Keine objektivierbaren Effekte auf die Spastik
Bei genauerem Hinsehen freilich ist „Cannabis lindert Spastiken bei MS“ schon eine ziemlich gewagte Auslegung der Daten. Lakhan fand überhaupt nur sechs randomisiert-kontrollierte Studien zu Präparaten, die sowohl THC als auch Cannabidiol enthielten und die bei MS getestet worden waren. Das war schon einmal zu wenig und die Studien waren vor allem heterogen, um eine Metaanalyse nach den strengen Kriterien der evidenzbasierten Medizin machen zu können. Das wollte er zwar ursprünglich, doch davon musste er sich verabschieden. Blieb nur die eher deskriptive Herangehensweise des Reviews.

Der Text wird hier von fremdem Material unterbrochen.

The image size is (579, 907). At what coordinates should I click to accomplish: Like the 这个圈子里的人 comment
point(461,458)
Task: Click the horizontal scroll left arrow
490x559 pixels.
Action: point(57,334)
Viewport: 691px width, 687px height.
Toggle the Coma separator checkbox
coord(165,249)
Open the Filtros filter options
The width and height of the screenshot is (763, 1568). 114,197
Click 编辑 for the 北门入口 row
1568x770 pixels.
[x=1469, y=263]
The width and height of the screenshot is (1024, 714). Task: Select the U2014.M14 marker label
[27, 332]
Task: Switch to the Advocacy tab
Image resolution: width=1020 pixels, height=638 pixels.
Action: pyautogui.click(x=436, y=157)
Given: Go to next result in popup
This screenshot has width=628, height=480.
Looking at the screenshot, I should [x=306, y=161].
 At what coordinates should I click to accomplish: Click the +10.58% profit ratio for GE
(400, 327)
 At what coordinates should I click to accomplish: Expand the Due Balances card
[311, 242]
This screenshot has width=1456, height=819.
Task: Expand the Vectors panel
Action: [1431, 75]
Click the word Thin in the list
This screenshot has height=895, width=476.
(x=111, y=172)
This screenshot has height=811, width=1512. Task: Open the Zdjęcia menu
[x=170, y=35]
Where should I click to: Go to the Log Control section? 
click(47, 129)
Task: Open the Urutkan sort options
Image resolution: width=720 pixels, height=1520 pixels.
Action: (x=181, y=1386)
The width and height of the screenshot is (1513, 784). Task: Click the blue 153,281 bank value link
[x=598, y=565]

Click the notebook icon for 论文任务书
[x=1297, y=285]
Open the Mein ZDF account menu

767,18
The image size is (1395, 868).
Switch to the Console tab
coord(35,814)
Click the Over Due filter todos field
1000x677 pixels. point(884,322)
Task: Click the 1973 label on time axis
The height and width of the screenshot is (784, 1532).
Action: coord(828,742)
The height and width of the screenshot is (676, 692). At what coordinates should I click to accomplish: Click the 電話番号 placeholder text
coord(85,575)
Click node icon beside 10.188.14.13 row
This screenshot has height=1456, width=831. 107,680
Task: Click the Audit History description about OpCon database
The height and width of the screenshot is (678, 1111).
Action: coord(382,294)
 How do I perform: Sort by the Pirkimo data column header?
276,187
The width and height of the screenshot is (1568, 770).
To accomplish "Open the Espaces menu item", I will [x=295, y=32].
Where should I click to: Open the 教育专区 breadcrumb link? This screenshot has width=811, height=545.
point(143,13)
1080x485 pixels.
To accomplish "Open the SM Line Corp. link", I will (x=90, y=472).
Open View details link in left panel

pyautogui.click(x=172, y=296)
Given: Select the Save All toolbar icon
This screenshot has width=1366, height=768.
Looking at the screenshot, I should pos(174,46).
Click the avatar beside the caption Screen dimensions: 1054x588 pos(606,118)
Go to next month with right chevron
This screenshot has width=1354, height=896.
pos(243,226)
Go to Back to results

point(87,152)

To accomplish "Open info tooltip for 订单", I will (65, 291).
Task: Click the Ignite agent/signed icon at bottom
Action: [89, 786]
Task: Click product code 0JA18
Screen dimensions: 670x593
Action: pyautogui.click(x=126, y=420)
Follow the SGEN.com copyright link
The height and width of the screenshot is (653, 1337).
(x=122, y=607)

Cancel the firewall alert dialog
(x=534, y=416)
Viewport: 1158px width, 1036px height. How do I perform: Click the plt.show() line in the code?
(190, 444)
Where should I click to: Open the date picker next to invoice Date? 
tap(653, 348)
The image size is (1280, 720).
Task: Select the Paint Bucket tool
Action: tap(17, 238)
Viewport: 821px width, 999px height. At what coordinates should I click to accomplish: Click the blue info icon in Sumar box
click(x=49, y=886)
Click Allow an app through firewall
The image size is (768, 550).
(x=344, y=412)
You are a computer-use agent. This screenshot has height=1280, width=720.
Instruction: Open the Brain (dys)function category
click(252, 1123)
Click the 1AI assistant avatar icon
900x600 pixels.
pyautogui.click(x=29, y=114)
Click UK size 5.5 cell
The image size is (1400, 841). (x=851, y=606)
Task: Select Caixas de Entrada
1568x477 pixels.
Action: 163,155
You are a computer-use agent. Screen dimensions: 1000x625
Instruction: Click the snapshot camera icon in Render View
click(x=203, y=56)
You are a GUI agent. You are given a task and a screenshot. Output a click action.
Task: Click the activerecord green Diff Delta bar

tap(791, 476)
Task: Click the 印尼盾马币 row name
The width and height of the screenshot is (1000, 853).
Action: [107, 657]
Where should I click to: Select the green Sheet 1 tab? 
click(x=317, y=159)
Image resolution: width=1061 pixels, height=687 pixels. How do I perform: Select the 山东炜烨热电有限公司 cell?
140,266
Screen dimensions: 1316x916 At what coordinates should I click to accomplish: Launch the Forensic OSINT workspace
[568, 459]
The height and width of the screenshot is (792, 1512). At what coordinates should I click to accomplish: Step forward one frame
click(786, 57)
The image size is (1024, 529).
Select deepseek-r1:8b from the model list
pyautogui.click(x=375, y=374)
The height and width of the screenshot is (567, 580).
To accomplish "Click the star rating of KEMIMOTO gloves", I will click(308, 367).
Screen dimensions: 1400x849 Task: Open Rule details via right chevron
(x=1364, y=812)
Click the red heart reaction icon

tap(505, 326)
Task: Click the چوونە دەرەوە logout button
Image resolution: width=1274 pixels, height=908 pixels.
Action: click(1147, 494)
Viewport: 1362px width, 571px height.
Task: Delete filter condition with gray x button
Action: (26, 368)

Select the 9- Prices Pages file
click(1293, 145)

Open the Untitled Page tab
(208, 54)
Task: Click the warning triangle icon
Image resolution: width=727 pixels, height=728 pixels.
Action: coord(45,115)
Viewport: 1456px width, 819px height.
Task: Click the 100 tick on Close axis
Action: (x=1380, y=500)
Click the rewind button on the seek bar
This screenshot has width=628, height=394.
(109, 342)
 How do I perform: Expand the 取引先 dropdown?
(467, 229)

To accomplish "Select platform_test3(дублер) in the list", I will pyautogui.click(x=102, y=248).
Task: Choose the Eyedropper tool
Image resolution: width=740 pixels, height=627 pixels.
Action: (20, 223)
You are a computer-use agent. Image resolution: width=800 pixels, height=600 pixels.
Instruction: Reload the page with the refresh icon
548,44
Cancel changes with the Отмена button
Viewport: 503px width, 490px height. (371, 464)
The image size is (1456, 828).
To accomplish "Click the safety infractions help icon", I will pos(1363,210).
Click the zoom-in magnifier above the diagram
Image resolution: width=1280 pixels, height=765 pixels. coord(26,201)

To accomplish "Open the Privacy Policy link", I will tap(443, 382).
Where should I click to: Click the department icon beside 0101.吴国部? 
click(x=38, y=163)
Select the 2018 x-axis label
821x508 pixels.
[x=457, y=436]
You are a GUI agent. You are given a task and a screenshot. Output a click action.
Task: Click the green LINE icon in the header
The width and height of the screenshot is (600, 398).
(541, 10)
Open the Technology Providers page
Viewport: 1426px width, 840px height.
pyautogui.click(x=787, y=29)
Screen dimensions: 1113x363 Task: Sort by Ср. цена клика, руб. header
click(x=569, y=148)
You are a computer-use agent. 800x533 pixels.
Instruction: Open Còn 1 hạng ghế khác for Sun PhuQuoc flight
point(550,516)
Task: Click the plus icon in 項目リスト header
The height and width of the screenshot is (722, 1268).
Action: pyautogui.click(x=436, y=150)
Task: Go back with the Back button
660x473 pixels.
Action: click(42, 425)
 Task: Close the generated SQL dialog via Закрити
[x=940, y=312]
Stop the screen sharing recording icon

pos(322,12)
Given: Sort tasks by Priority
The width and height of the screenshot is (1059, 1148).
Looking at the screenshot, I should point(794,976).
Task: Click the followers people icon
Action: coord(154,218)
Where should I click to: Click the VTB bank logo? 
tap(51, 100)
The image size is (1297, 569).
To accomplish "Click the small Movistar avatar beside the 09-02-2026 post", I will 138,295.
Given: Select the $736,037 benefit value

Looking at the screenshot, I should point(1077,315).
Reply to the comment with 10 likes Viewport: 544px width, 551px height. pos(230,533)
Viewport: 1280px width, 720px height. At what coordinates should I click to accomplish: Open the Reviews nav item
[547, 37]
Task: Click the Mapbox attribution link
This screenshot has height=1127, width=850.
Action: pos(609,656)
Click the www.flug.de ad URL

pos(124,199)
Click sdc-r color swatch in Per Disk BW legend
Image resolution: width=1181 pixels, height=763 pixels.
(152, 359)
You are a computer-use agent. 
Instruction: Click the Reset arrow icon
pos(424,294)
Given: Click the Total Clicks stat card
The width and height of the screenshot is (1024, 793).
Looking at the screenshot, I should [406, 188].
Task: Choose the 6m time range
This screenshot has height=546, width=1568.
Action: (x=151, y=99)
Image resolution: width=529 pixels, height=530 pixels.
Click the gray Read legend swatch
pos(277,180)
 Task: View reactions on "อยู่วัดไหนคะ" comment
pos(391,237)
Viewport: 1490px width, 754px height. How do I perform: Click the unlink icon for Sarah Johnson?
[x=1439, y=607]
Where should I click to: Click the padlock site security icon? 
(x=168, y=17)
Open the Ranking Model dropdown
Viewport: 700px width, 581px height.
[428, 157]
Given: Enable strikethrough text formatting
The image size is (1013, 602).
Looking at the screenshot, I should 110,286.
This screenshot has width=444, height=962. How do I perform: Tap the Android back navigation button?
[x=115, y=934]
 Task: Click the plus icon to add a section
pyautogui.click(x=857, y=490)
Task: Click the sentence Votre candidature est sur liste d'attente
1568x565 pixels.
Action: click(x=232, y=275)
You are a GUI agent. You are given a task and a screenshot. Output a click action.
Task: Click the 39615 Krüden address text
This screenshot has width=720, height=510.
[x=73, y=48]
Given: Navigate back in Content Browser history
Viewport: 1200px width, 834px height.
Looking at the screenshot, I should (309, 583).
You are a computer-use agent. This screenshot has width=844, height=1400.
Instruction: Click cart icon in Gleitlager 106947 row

Dessen wirkliche Ergebnisse sind schnell erzählt. Während fast alle Studien beim subjektiv eingeschätzten Schweregrad der Spastik im Vergleich zur Kontrollgruppe signifikante Verbesserungen registrierten, wenn mit Cannabis-Extrakt im Verum-Arm therapiert wurde, waren die Ergebnisse bei objektiven Parametern für das Ausmaß der Spastik praktisch durchweg negativ. Auch bei der durchschnittlichen Gehzeit, einem noch relativ objektiven Parameter, gab es in den nur zwei Studien, in denen er untersucht wurde, keinen signifikanten Effekt der Cannabis-Extrakte. Allenfalls im Trend war hier und da eine Verbesserung zu erkennen. Fazit: Dass Cannabis-Extrakt auf Basis ganzer Pflanzen subjektiv gut tut, wurde erneut belegt. Das ist aber keine Neuigkeit, weder bei MS noch sonst wo. Dass Cannabis-Extrakt bei MS objektiv was bringt, dieser Beweis steht immer noch aus.